MIT researchers published a study assessing legislative approaches to U.S. electricity-grid expansion and their tradeoffs on cost, emissions, and reliability.
- Main finding & action: The MIT team used the Gen X model (MIT Energy Initiative) to evaluate two expansion strategies and legislative proposals (including the BIG WIRES Act). The study finds an optimized, geographically imbalanced buildout is 1.13% less expensive and reduces carbon emissions by 3.65% versus a prescriptive, nationally uniform build; conversely, a prescriptive approach with increased interregional connectivity (modeled at 30% of peak-load transfer) would reduce outages from extreme cold by 39%. The paper is published in Nature Energy and lists authors Juan Ramon L. Senga, Audun Botterud, John E. Parson, Drew Story, and Christopher Knittel.

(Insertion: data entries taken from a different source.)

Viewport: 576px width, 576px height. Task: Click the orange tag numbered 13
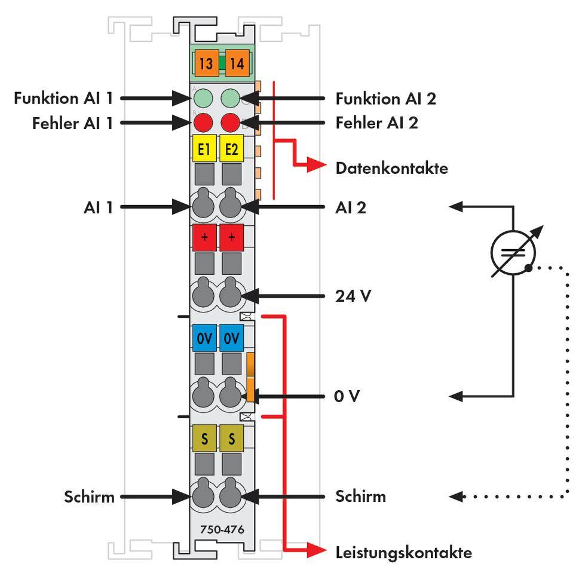coord(206,64)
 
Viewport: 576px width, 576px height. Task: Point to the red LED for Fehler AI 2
coord(231,123)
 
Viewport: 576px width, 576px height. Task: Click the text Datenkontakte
coord(391,168)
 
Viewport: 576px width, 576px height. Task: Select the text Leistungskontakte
coord(403,552)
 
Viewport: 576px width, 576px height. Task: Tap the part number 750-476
coord(217,529)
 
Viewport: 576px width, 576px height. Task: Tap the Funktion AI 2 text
coord(385,98)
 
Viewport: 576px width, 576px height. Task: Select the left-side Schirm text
coord(89,496)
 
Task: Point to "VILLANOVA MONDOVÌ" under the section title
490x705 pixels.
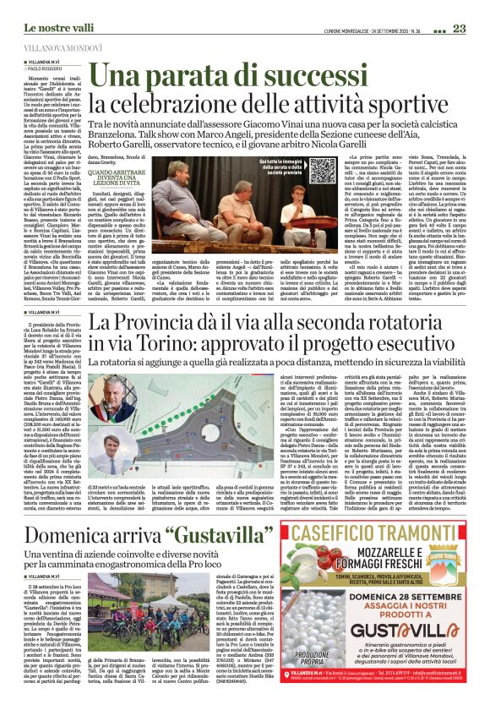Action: [x=63, y=48]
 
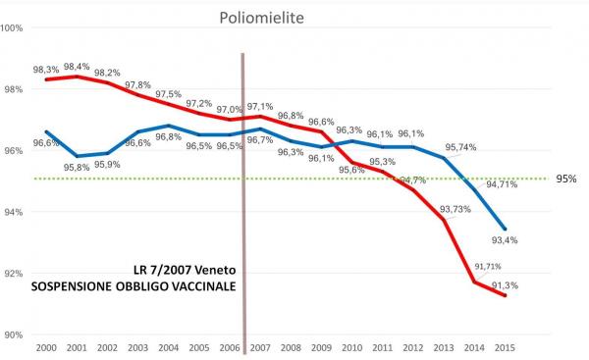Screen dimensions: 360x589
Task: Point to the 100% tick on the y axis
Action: click(x=13, y=27)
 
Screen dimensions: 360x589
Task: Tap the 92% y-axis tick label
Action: click(x=14, y=273)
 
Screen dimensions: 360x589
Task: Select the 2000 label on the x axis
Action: click(x=44, y=348)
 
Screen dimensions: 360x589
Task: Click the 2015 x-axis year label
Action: click(x=506, y=348)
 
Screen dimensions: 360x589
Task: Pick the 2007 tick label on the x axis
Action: click(x=260, y=348)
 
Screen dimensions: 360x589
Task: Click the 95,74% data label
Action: click(x=465, y=146)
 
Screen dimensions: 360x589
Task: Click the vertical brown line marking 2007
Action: click(x=241, y=196)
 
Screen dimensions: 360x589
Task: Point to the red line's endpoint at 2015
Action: click(x=506, y=295)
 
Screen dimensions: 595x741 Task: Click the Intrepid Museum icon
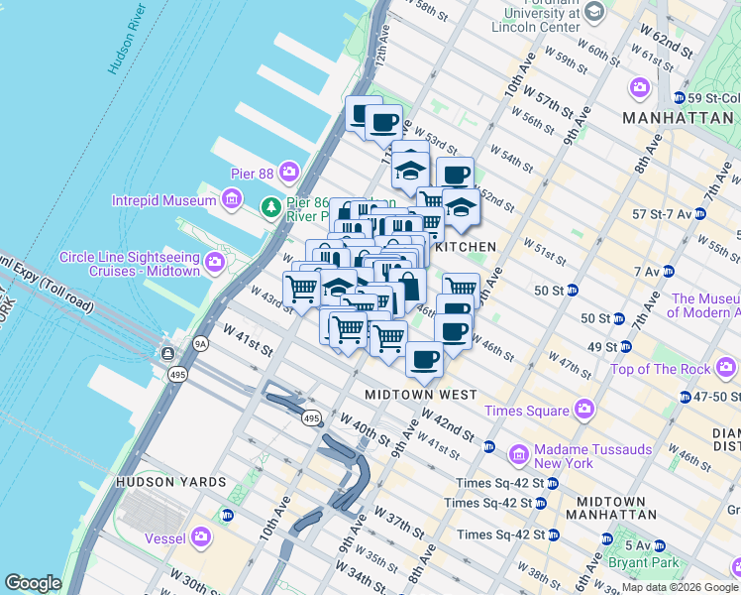pyautogui.click(x=231, y=201)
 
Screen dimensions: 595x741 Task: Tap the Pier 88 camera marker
pyautogui.click(x=289, y=171)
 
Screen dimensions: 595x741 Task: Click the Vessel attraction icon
pyautogui.click(x=202, y=537)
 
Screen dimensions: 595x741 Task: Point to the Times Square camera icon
pyautogui.click(x=584, y=409)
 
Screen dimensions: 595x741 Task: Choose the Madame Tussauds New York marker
pyautogui.click(x=518, y=456)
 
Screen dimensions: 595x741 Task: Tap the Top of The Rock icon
pyautogui.click(x=726, y=369)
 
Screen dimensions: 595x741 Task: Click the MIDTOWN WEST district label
pyautogui.click(x=421, y=394)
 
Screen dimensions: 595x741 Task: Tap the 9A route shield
pyautogui.click(x=201, y=344)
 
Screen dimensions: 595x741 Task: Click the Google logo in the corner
pyautogui.click(x=33, y=582)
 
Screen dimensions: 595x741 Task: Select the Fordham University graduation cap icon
pyautogui.click(x=593, y=11)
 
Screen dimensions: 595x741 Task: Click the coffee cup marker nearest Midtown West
pyautogui.click(x=424, y=360)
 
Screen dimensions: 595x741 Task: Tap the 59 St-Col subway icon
pyautogui.click(x=680, y=98)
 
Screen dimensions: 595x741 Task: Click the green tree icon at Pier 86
pyautogui.click(x=269, y=207)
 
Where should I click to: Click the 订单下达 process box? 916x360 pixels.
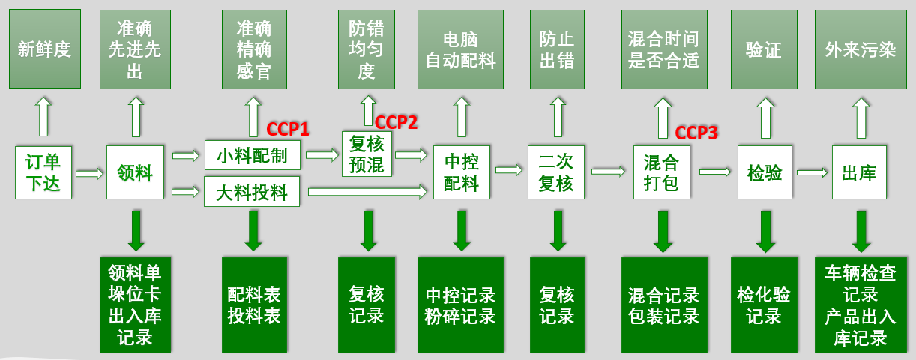click(x=43, y=172)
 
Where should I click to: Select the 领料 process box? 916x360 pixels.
click(x=135, y=172)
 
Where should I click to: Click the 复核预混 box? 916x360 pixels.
click(x=367, y=154)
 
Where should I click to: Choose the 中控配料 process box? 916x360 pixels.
click(x=461, y=172)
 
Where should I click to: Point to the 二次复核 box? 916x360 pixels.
click(x=555, y=172)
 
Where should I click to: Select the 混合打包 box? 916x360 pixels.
click(x=662, y=172)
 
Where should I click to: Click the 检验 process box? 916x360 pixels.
click(x=764, y=173)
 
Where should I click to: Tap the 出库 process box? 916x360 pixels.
click(x=859, y=173)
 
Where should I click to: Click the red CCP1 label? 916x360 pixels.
click(x=288, y=130)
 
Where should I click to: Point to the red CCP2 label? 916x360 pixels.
click(x=396, y=122)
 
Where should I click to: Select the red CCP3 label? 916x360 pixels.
click(x=696, y=133)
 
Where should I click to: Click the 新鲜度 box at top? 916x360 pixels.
click(x=44, y=50)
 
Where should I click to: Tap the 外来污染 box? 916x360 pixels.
click(x=860, y=50)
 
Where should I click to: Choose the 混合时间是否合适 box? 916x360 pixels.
click(x=663, y=50)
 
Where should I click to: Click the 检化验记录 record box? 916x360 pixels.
click(x=764, y=304)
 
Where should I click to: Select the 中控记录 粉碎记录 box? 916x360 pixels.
click(x=460, y=304)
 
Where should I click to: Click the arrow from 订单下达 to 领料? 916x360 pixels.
click(x=89, y=174)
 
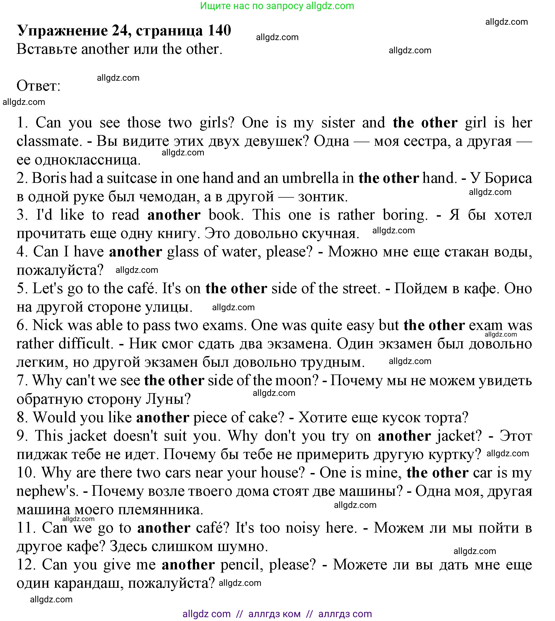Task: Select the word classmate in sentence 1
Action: pos(49,141)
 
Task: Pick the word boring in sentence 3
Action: pos(405,215)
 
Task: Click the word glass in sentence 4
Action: pos(183,252)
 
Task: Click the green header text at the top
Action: pos(277,6)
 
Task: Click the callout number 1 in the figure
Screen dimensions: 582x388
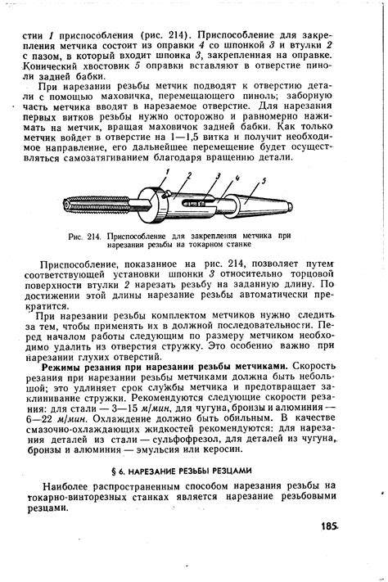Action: [165, 170]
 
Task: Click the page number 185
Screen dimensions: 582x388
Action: [332, 526]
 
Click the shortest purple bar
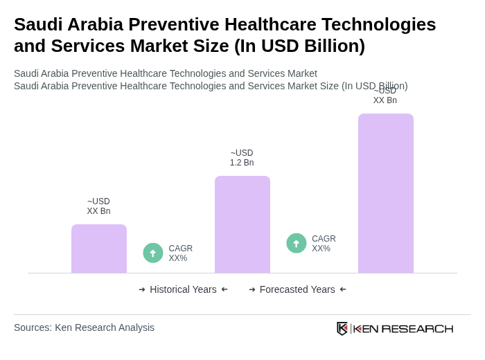coord(99,249)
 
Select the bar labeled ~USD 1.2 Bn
coord(242,224)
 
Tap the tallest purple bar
coord(386,193)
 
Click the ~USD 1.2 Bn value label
coord(242,158)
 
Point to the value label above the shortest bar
coord(98,206)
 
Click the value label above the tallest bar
coord(385,96)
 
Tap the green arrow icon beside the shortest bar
coord(153,253)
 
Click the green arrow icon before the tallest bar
coord(297,243)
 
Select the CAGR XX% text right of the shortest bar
coord(180,253)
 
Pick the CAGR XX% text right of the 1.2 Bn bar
coord(324,244)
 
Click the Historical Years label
coord(183,289)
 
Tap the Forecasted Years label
coord(297,289)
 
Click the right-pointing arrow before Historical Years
coord(142,289)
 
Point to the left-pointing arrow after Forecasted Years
coord(343,289)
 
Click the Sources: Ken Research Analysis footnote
coord(84,327)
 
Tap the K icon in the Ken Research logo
coord(342,328)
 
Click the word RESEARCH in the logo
coord(417,328)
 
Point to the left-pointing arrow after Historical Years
coord(224,289)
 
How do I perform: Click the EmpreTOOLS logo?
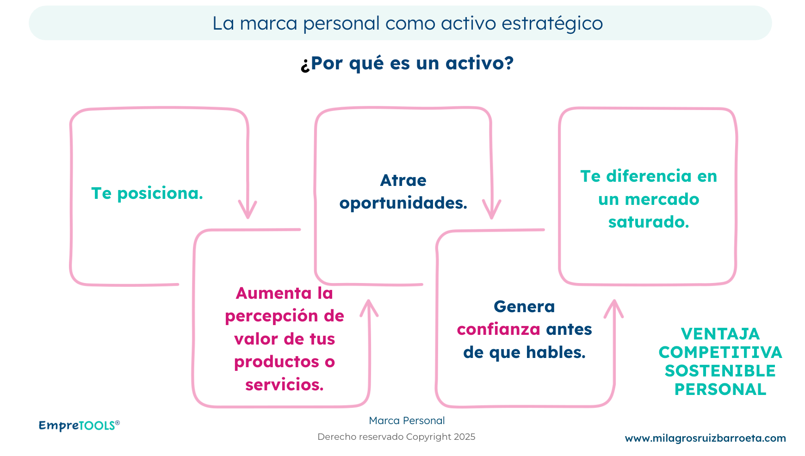tap(79, 425)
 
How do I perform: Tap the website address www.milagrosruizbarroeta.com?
tap(705, 438)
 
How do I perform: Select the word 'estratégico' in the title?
tap(552, 24)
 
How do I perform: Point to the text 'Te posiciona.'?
tap(147, 193)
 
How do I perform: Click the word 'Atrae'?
tap(403, 180)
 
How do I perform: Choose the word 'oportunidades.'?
tap(403, 203)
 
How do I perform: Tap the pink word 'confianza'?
tap(498, 329)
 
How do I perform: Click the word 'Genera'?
tap(524, 307)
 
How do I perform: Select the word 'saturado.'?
tap(649, 222)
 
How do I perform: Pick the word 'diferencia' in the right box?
tap(649, 176)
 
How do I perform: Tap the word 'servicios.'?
tap(284, 385)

- Background & implementation details: The analysis models policy language similar to the BIG WIRES Act (co-sponsored by Sen. John Hickenlooper and Rep. Scott Peters), which would require each transmission region to send at least 30% of its peak load to other regions by 2035. The study compares the two approaches and a hybrid option, highlighting concrete tradeoffs between cost, emissions, and reliability based on modeled outcomes; methods used include the MIT Gen X energy-generation model.